[Dataset excerpts]
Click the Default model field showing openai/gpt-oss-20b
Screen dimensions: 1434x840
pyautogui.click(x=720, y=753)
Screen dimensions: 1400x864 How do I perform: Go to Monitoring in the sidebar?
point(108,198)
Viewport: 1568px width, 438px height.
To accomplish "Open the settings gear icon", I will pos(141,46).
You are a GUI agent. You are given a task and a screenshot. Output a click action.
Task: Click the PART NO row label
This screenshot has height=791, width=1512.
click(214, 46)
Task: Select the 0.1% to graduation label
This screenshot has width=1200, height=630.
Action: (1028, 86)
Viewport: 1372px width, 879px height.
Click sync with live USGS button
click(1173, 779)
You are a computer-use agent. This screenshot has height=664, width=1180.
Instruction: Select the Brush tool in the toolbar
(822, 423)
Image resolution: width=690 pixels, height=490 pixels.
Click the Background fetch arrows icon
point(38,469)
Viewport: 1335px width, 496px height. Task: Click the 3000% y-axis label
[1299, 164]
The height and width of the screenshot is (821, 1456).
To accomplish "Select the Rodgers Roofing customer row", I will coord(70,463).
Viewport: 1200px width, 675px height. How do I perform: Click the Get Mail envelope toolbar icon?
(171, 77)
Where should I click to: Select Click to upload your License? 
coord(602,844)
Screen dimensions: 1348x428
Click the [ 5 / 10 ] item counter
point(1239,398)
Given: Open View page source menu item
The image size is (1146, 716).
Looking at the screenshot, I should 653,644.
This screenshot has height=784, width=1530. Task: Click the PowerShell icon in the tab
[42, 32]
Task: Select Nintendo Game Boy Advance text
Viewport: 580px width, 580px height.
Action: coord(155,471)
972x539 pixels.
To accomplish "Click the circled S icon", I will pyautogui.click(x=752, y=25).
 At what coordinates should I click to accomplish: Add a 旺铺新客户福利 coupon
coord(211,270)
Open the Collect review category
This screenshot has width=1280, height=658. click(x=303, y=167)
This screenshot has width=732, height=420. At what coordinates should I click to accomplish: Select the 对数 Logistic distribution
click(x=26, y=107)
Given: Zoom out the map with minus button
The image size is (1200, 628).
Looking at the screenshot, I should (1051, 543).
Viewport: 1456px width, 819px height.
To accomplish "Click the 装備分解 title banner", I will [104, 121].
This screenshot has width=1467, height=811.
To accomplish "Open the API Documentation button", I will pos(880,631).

◆ Problem statement:
Please return every line in the data that includes the string "agent".

◆ Task result:
You are a GUI agent. You are given a task and a screenshot. Output a click action.
You are a computer-use agent. This screenshot has height=664, width=1180.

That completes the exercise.